### Task prompt
Reproduce exactly the span of lines beginning at the one with "Task: Click the Barcode entry field" and ending at the last line of the data below, omitting pictures.

Segment Start: Supplied information

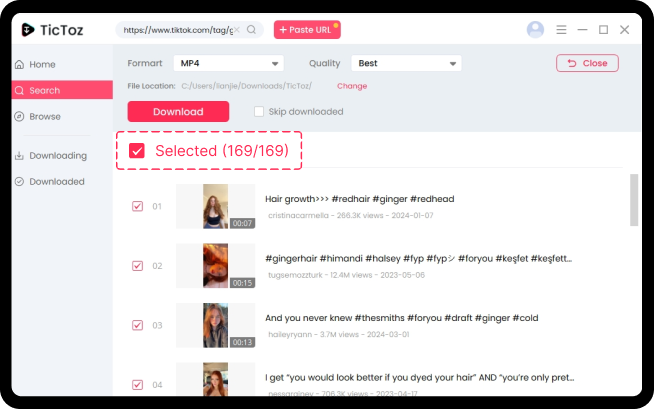
Task: Click the Browse compass icon
Action: [x=19, y=117]
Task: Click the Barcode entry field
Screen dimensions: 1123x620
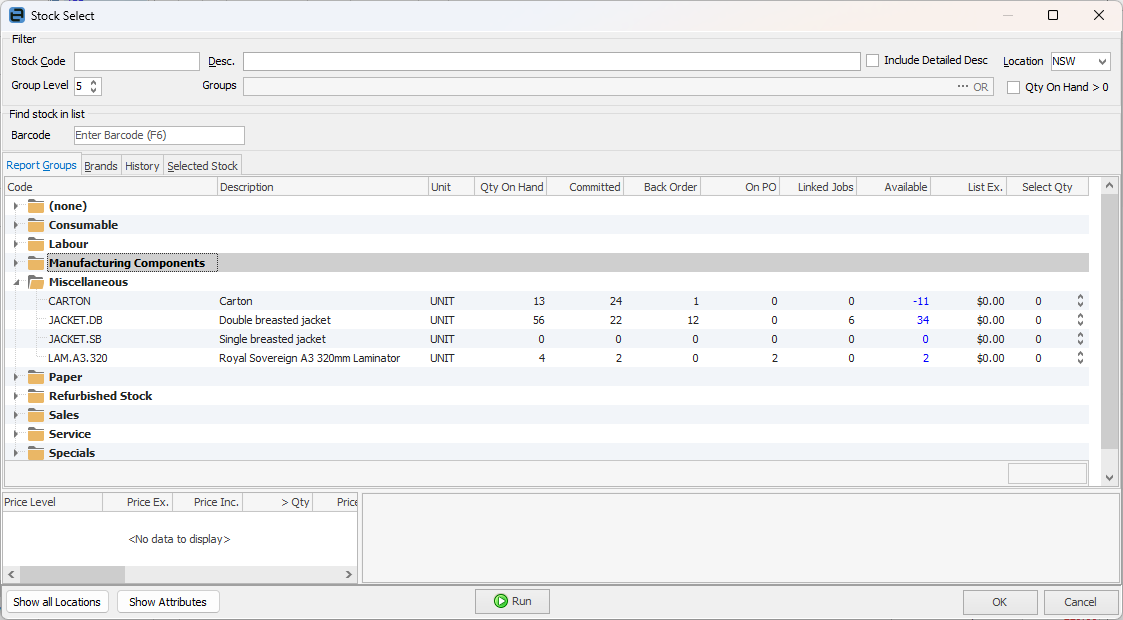Action: 158,134
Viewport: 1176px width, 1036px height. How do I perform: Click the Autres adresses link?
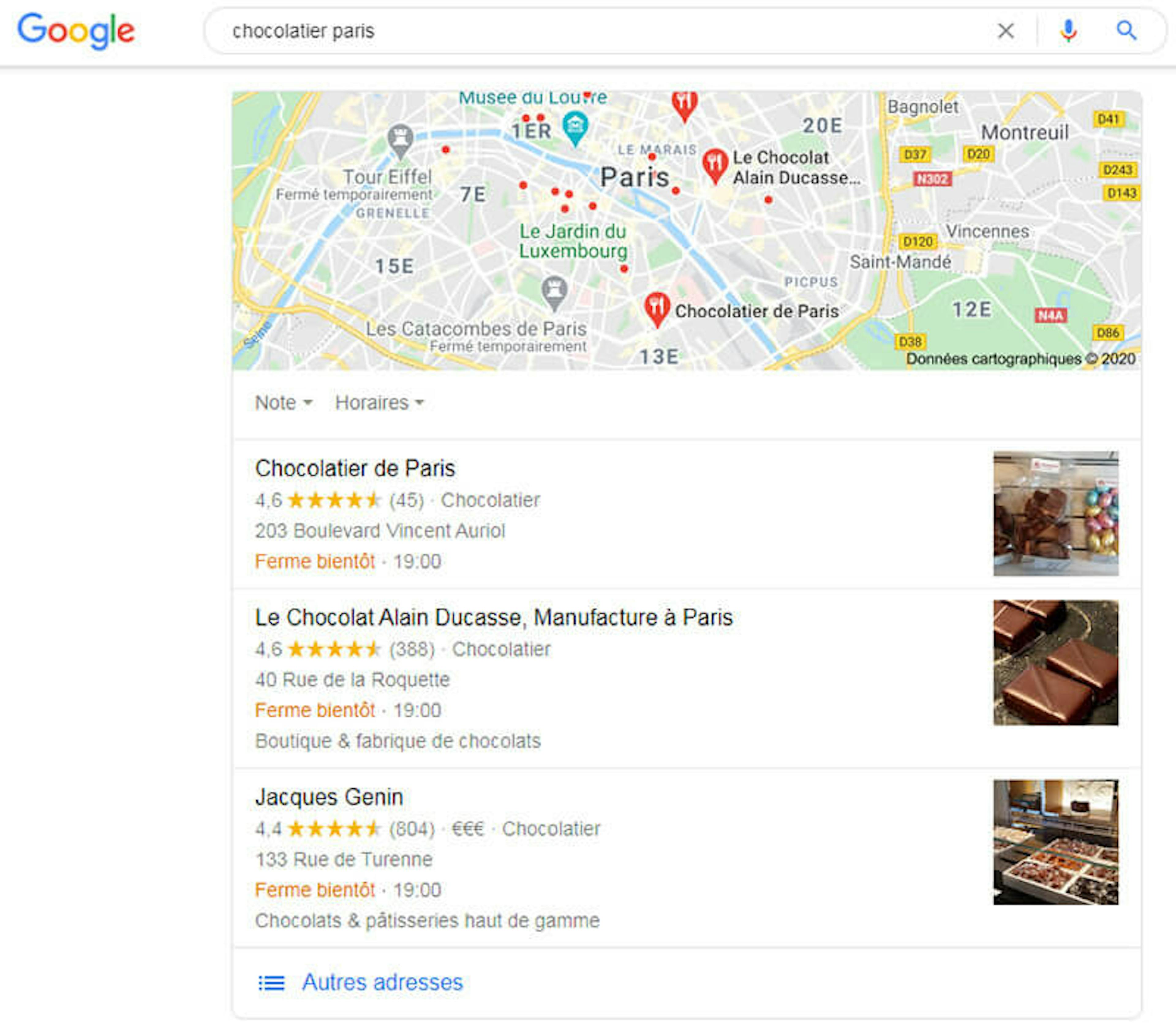[x=382, y=982]
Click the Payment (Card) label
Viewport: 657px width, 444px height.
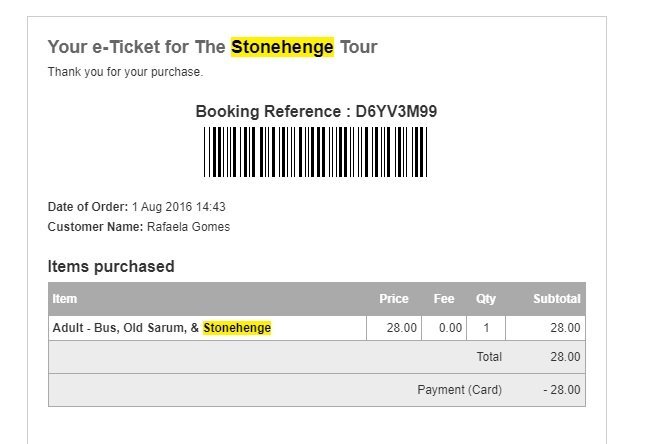click(x=459, y=390)
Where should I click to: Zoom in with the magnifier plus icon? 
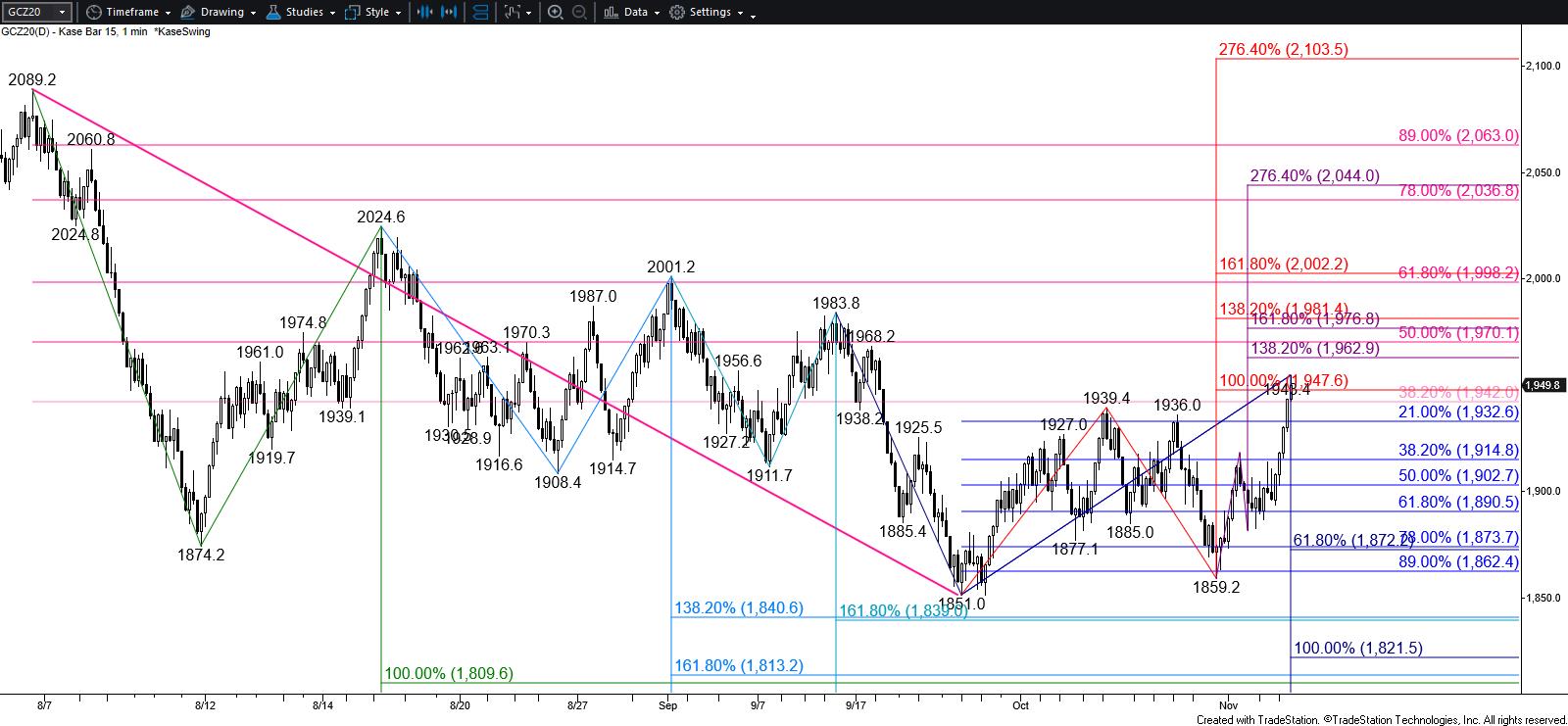[555, 13]
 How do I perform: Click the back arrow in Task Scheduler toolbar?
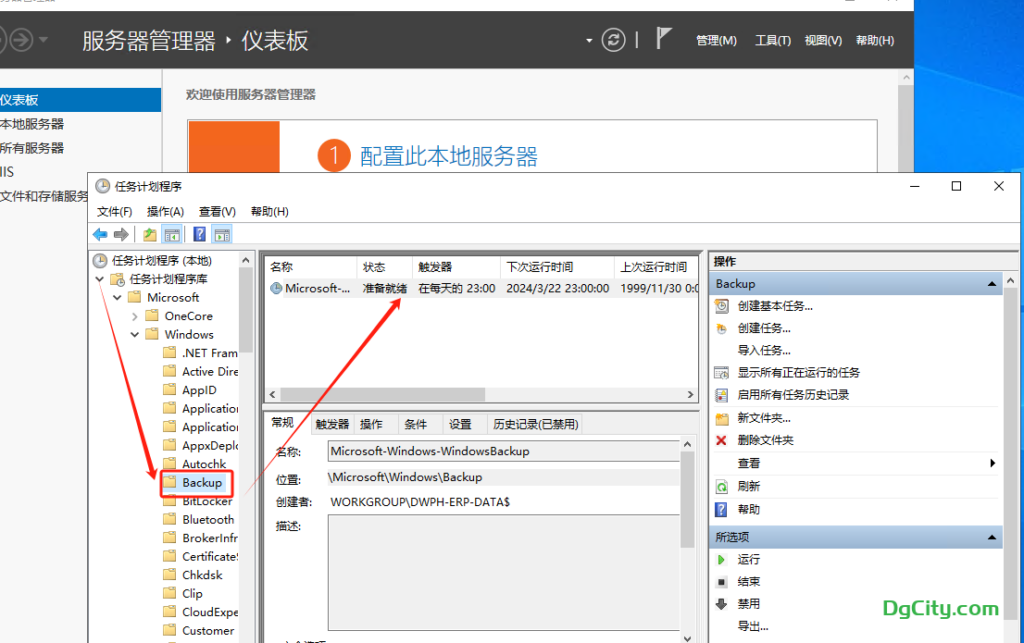click(x=100, y=234)
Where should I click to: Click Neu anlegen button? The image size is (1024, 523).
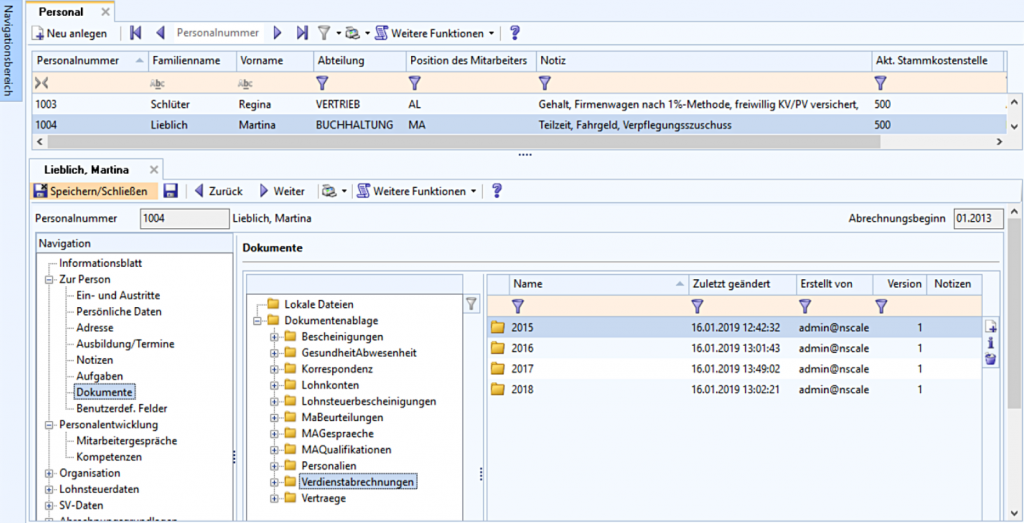70,33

Segment End: Supplied information

### Exercise answer
Task: Click the Barcode entry field
Screen dimensions: 1123x620
Action: 158,134
Viewport: 1176px width, 1036px height. How do I perform: Click the Autres adresses link?
[x=382, y=982]
Click the Payment (Card) label
Viewport: 657px width, 444px height.
click(x=459, y=390)
Where should I click to: Zoom in with the magnifier plus icon? 
[555, 13]
 How do I perform: Click the back arrow in Task Scheduler toolbar?
click(x=100, y=234)
Where should I click to: Click Neu anlegen button? The image size is (1024, 523).
70,33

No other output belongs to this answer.